How to reset context tracker in external tokenizer on input change?

jnovosadova-prgs · October 18, 2024, 3:31pm

Hello,

I have written a custom language using external tokenizers. The tokenizers accept only values which are loaded at runtime (from server API). There are multiple such external tokenizers like field, fieldValue and keywords. The keyword is always first, followed by the field and fieldValues. In the external tokenizer, I use context tracker, to store keywords that were already accepted as valid tokens, so that the tokenizer can accept only fields that support these keywords as valid tokens. When the user inputs a token fieldValue, I remove the stored keywords from the context tracker.

This works well when the user types new input at the end, but I do not know how to correctly detect when the user decides to write e.g. in the middle of the currently existing input or deletes part of the input. I would need to update the context tracker in these situations but I am not sure how to achieve this.

marijn · October 18, 2024, 3:46pm

Do I understand correctly that you want to make parsing depend on content that comes after the current parse position? If so, that’s quite outside of what Lezer is designed for (in fact, relying too much context that comes before is already usually a bad idea, since it will often prevent efficient incremental parsing from being possible). If this is needed for error checking, the recommended approach is to accept everything that is vaguely syntactically valid at the parser level, and if you want to warn the user about mistakes, do that in a higher level system, such as a linter that analyzes the syntax tree. In editor context, a failed parse isn’t much use to the user anyway—it’ll just screw up highlighting, not provide useful feedback.

jnovosadova-prgs · October 21, 2024, 6:51am

No, I do not want to make parsing dependent on the content after the current parse position, but on content before the current parse position. I will provide a more detailed example.

The language grammar is defined as a series of expression that are joined by logical operators. A single expression is defined as keyword field filedValue. There are several kinds of keywords and each field supports different subset of them. The fieldValue can either be a generally a data type or one of a list of values but they are not much relevant to the question, so I will not describe them in detail.

Let’s have a specific example.
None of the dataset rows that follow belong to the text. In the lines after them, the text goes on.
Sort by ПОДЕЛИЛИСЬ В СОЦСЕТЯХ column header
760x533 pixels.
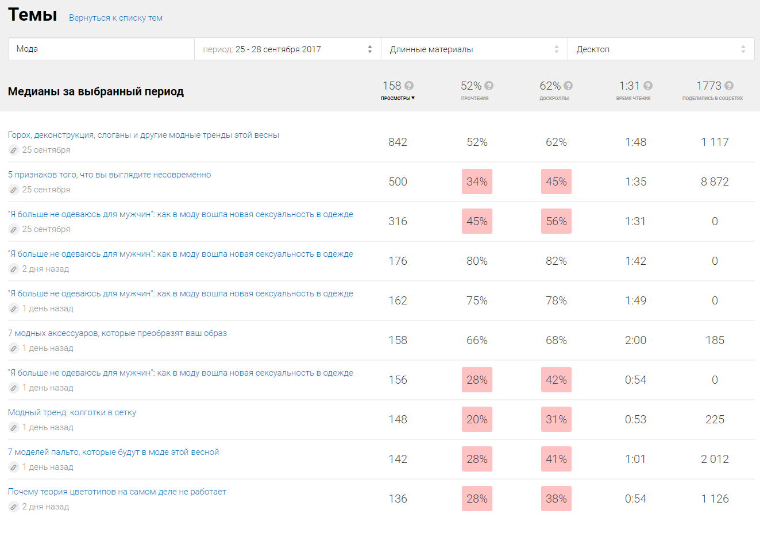(712, 98)
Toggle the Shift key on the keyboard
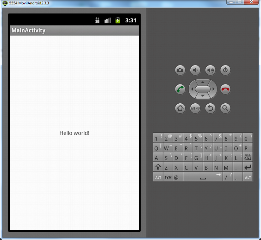 tap(158, 167)
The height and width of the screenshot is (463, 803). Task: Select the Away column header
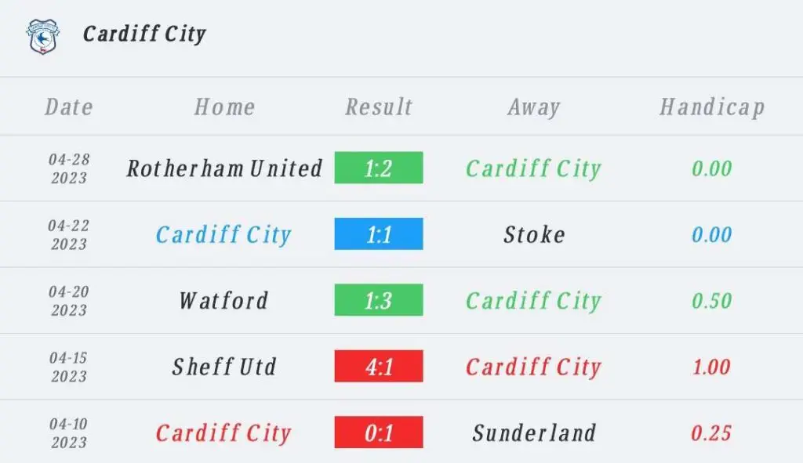click(533, 107)
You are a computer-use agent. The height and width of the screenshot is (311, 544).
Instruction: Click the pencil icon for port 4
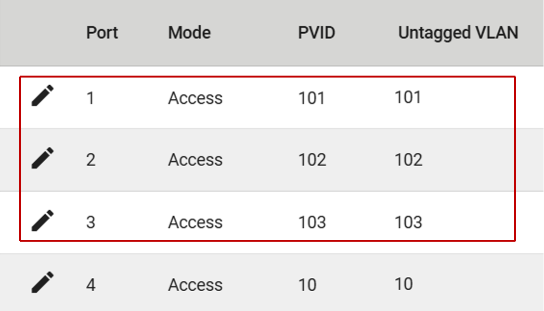tap(42, 283)
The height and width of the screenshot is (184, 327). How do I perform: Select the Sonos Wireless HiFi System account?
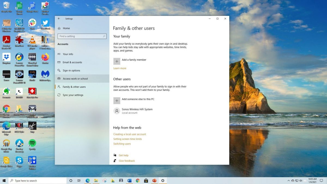[x=137, y=111]
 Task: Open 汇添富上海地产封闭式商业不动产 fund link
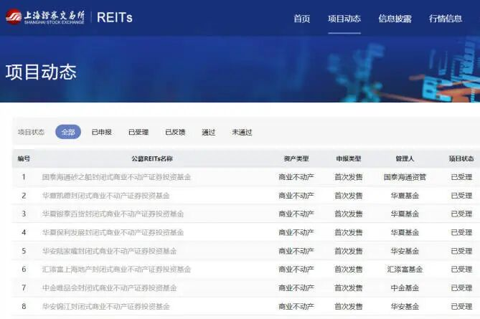click(x=116, y=270)
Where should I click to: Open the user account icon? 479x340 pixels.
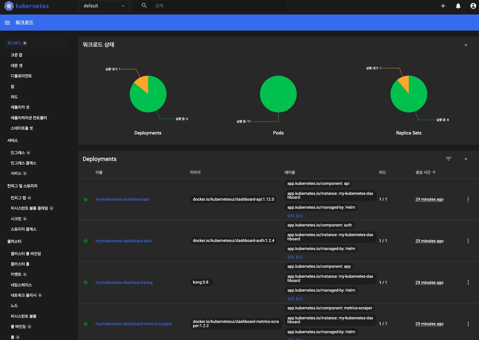click(473, 6)
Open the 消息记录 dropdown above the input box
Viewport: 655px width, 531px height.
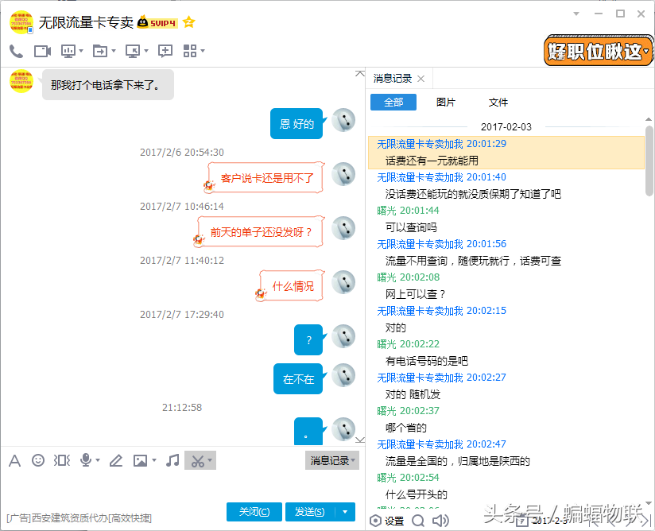pyautogui.click(x=331, y=459)
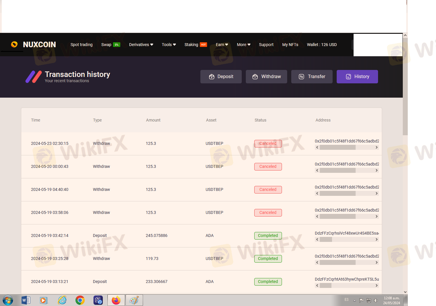This screenshot has width=436, height=306.
Task: Expand the Tools dropdown menu
Action: click(x=169, y=45)
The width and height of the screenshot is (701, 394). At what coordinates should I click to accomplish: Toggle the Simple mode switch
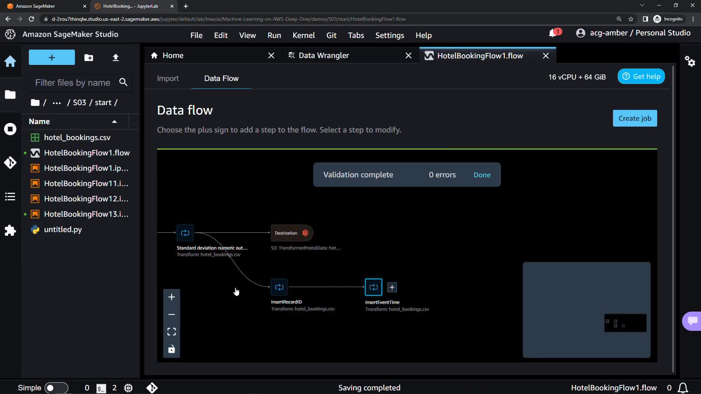(56, 388)

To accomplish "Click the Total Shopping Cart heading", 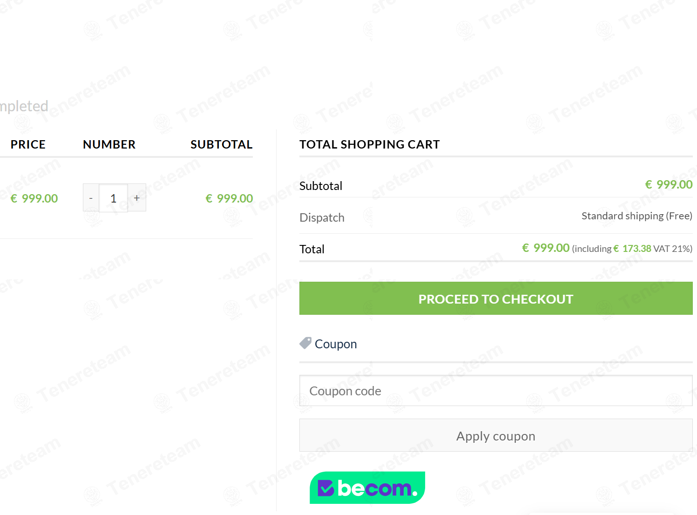I will 370,144.
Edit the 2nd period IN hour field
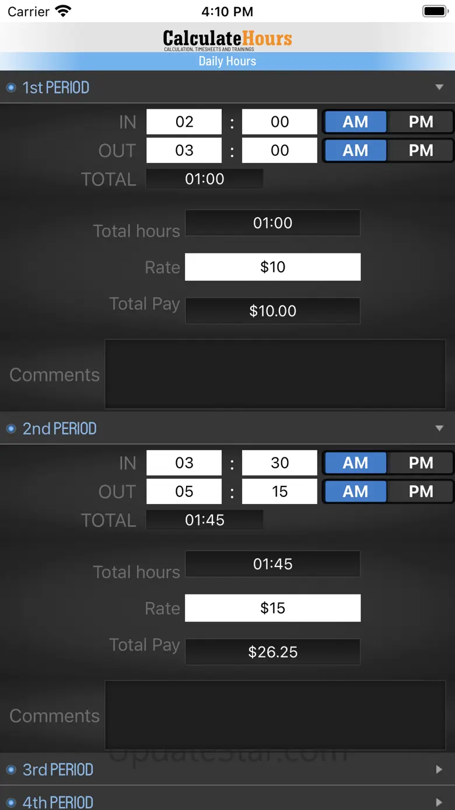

There are two fields defined as:

[
  {
    field: "flows",
    keywords: ["src"],
  },
  {
    field: "port",
    keywords: ["src", "dst"]
  }
]

Given these definitions, an expression dst port 5 is valid because field port supports dst keyword. But dst flows 4 is not valid, since flows field does not support dst keyword.

In external tokenizer, when parsing the keyword, I save the keyword in context tracker when it is accepted as a valid keyword (src or dst). On parsing of the field, I want to accept only fields that support given keyword, so I use the keyword stored in the context tracker to filter the fields that support it. Only those fields are accepted as valid tokens. And finally on fieldValue acceptance, I clear the keywords stored in the context tracker.

Is it a bad idea to use the context tracker for this purpose? If so, what would be suitable use case for the context tracker and a better approach to parsing this?

I mainly run into issues with this approach when the user decides to e.g. delete a keyword after it is accepted and starts typing anew, because now I have the keyword stored in the context tracker even though it should no longer apply. So my original question was how I can clear the context tracker in this situation.

marijn · October 21, 2024, 7:20am

That sounds like a reasonable way to use a context. I assume there is some production wrapping the keyword field value syntax. If you make your context’s reduce handler reset it to whatever value you represent the empty context with when such a node is reduced, that should take care of clearing it after the expression. Since contexts are recomputed on re-parse, deleting a keyword shouldn’t cause any issues.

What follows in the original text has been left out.